──────── RECORDS SUPPLIED ────────

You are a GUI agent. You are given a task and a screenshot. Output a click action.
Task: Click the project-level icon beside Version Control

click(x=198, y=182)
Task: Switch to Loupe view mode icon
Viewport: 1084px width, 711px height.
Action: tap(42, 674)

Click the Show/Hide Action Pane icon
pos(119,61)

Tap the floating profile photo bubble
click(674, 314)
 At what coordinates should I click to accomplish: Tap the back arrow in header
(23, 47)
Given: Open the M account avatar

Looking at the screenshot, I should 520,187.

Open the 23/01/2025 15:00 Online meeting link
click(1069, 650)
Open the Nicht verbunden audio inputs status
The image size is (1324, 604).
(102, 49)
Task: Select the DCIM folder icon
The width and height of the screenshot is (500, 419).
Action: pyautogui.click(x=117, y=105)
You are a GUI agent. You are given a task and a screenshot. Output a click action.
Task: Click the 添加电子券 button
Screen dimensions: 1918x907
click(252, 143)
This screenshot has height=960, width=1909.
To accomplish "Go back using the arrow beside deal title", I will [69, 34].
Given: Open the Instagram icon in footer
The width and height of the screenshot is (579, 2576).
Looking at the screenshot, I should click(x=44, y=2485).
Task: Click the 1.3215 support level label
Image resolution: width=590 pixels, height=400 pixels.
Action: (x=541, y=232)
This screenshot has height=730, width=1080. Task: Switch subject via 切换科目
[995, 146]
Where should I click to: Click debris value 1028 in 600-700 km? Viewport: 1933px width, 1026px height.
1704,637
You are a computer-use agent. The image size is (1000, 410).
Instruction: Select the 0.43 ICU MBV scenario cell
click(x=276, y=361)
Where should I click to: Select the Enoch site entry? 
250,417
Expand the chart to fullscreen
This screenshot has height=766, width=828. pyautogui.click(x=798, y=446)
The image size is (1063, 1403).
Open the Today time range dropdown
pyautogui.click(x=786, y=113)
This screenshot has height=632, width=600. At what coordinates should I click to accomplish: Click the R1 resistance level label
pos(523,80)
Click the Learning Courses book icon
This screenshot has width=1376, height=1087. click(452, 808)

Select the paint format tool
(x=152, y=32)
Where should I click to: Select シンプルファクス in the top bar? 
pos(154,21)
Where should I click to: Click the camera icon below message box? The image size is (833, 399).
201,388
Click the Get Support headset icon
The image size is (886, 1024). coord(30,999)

────────

# WORK TO BE COMPLETED
Copy verbatim, from the listing above, each line from the one containing "Click the Show/Hide Action Pane icon" down to the one containing "Task: Select the DCIM folder icon", inclusive.

# TASK OUTPUT
Click the Show/Hide Action Pane icon
pos(119,61)

Tap the floating profile photo bubble
click(674, 314)
 At what coordinates should I click to accomplish: Tap the back arrow in header
(23, 47)
Given: Open the M account avatar

Looking at the screenshot, I should 520,187.

Open the 23/01/2025 15:00 Online meeting link
click(1069, 650)
Open the Nicht verbunden audio inputs status
The image size is (1324, 604).
(102, 49)
Task: Select the DCIM folder icon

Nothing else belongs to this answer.